▼▼▼

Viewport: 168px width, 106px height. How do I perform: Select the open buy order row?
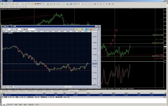click(x=84, y=95)
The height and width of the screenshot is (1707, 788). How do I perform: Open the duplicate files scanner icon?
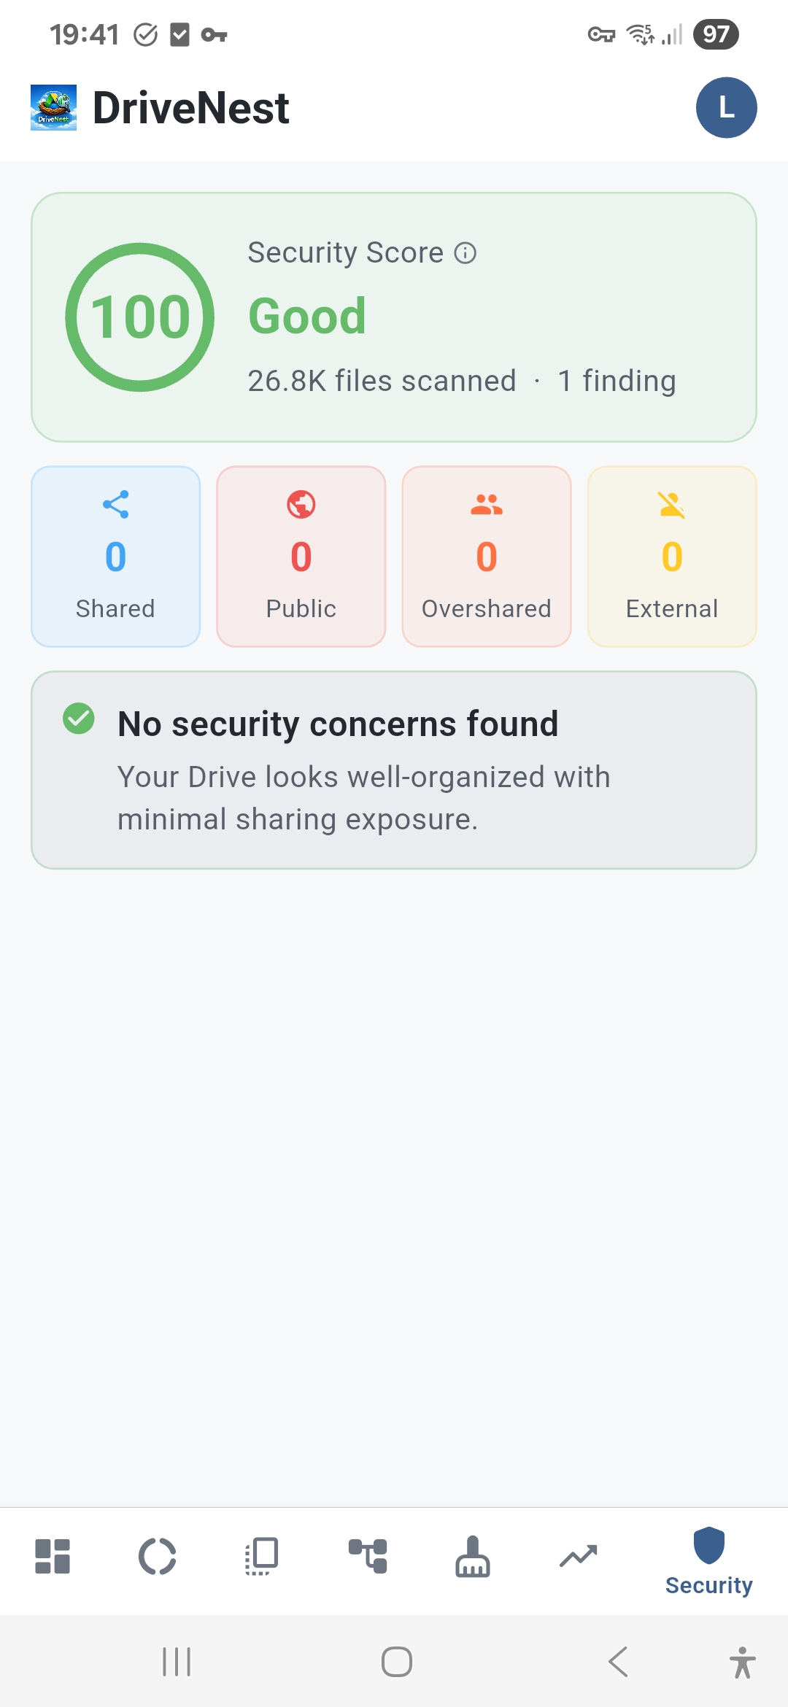pyautogui.click(x=261, y=1556)
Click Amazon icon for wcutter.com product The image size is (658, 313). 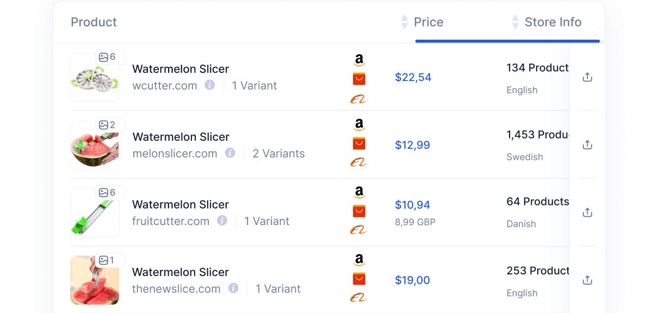pyautogui.click(x=359, y=60)
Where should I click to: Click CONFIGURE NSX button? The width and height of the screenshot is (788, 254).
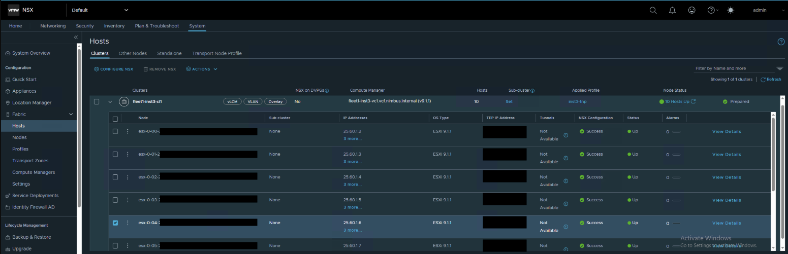[113, 69]
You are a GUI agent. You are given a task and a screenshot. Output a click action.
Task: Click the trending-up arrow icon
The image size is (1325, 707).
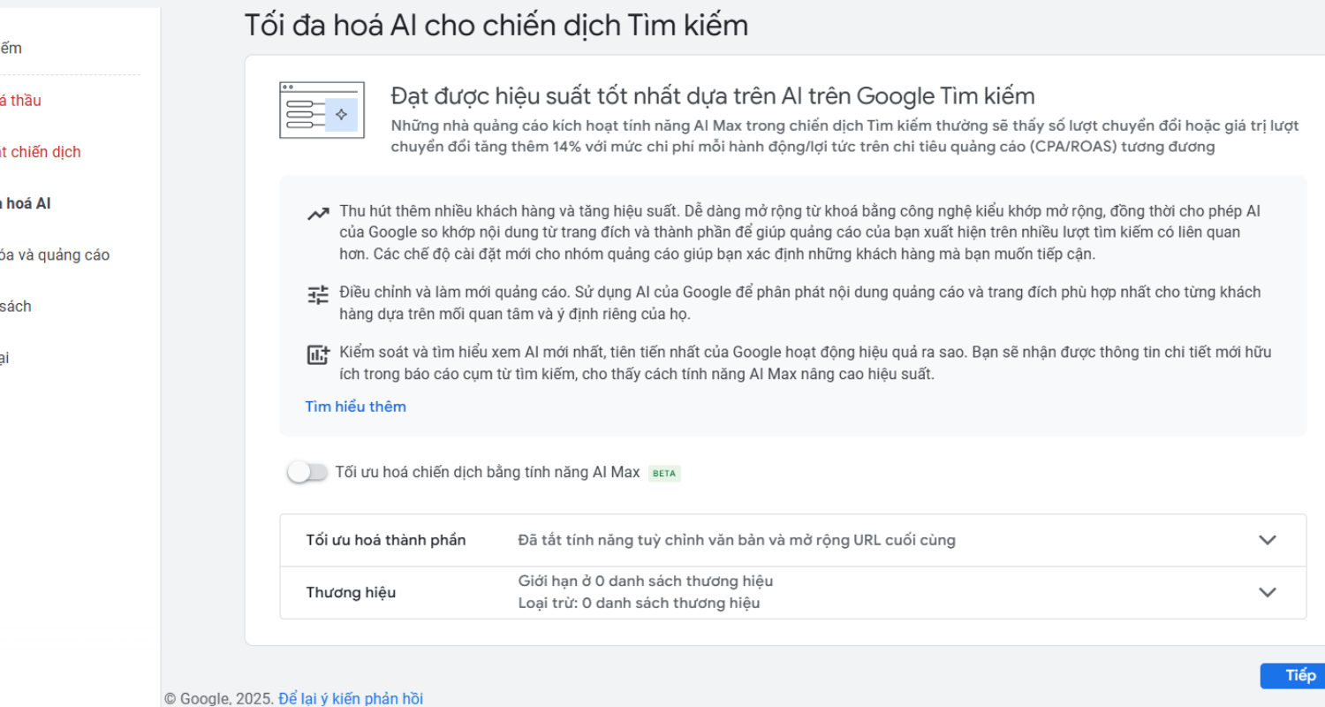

▲▲▲

## REQUIRED WORK
Reproduce the listing from the line that contains "Where should I" through the end of the listing, with both ends included and the pictures omitted. Multiply each click coordinate by 0.45 and round to the nearest whole number, with halves rounding up. Keep all other text and numbers unchanged.

## RESULT
Where should I click to: Click CONFIGURE NSX button? The width and height of the screenshot is (788, 254).
[51, 31]
You are a GUI agent. You are given a task and a screenshot. Output a click action.
Task: Click the trending-up arrow icon
The image size is (1325, 707).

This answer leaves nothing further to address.